Mas talvez o público gostasse do que estava prestes a ouvir? Drew Gorenz, um estudante de doutorado na Universidade do Sul da Califórnia, especializa-se em cavar na psicologia do que exatamente torna algo engraçado. Literalmente, ele está no negócio de explicar por que a piada é engraçada.
Ele se propôs a colocar piadas geradas por humanos contra suas contrapartes digitais e descobriu que, em geral, as piadas da IA venceram quando apresentadas a mais de 200 leitores.
O Valor da Autenticidade na Comédia
Gorenz acredita que os LLMs são “subestimados” em sua capacidade de escrever comédia e que o resultado das piadas geradas pela IA só pode ser tão bom quanto o prompt dado ao modelo. “A maioria das pessoas, incluindo comediantes, não se sairia bem se fosse perguntado de repente por um estranho para ‘dizer algo engraçado’. Quanto mais específico o prompt, melhor a resposta”, diz ele.
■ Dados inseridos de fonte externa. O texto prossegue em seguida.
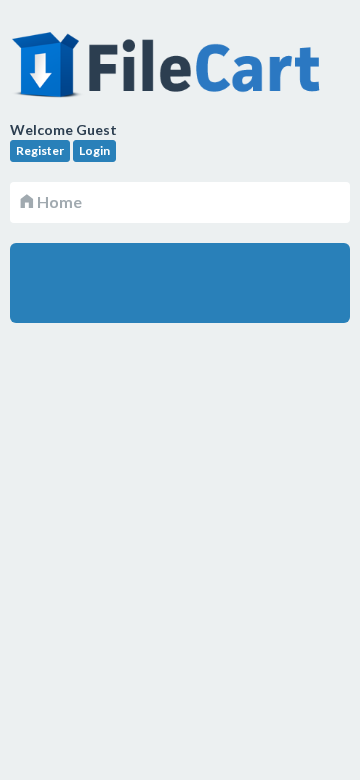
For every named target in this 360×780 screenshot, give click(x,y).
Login (94, 150)
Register (40, 150)
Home (58, 201)
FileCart (170, 75)
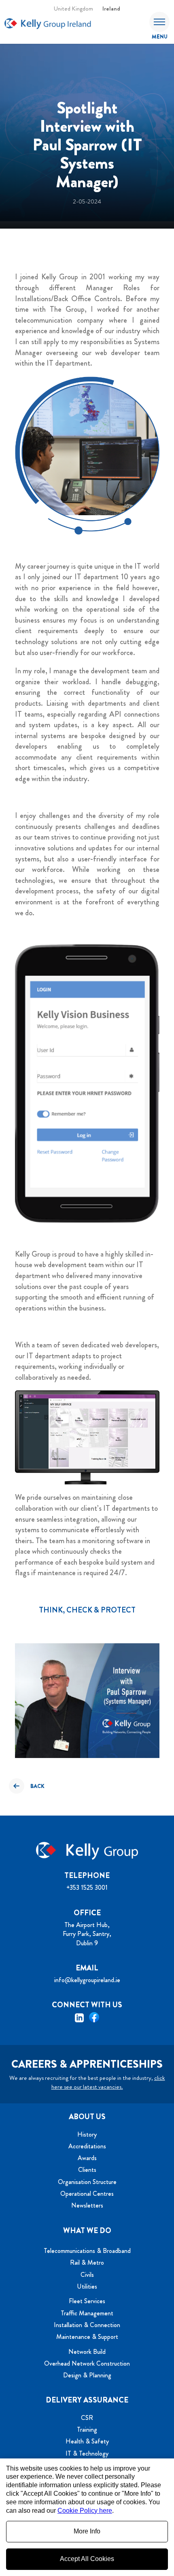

E alguns modelos podem ser melhores do que outros. ChatGPT e Gemini do Google, por exemplo, são construídos para aplicações de propósito geral. Uma IA sintonizada para o humor provavelmente se sairia muito melhor do que os modelos mainstream em gerar piadas, mesmo que ficasse atrás em outras aplicações.
Para Powell, a busca de digitalizar a comédia é tão fútil quanto impraticável e antiética. O desenvolvimento de modelos de IA generativa requer “quantidades enormes de energia e despesa”, e “provavelmente seria mais barato, mais interessante e produziria muito mais surpresas investir em jovens comediantes e na produção cultural do que tentar investir os recursos necessários para fazer o trabalho computacionalmente.
“Acho que provavelmente um benefício maior viria de investir em comediantes humanos que têm muitos tipos diferentes de ideias que não são estatisticamente semelhantes às que vieram antes e que são capazes de ser engraçados em todos os diferentes tipos de culturas humanas e contextos linguísticos.”
A Experiência de Hobbs no Palco
Quando ela subiu ao palco para apresentar seu set escrito por IA, Hobbs avisou ao público que sua reação poderia ser decisiva para os comediantes – nas mãos de seus novos senhores cibernéticos. “Se vocês rirem o tempo todo, todos estaremos desempregados!” ela disse.
Felizmente, houve apenas explosões irregulares de riso e, principalmente, quando Hobbs fez olhares de soslaio para o público, expressões ligeiramente horrorizadas. “Uma vez dei à minha esposa um bastão de cola em vez de batom. Ela ainda não está falando comigo”, leu Hobbs para uma plateia confusa, esperando pacientemente por uma punchline melhor.
“Namorar é como fazer compras”, escreveu a IA em outro momento particularmente estereotipado. “Você sai procurando o que quer e acaba com algo de que não precisa.” Hobbs acrescentou momentos depois: “Nunca me senti tão estúpida em toda a minha vida.” E isso atinge uma verdade mais profunda. Um modelo de IA pode passar pelo processo de construir piadas. Pode até capturar ocasionalmente a nuance de uma boa piada. Mas apenas um comediante humano pode sofrer com a experiência desconfortável de falhar diante de uma plateia.
Por enquanto, os modelos de IA ainda não descobriram este molho especial em particular. Os comediantes podem respirar aliviados que não terão que desempolhar seus currículos ainda.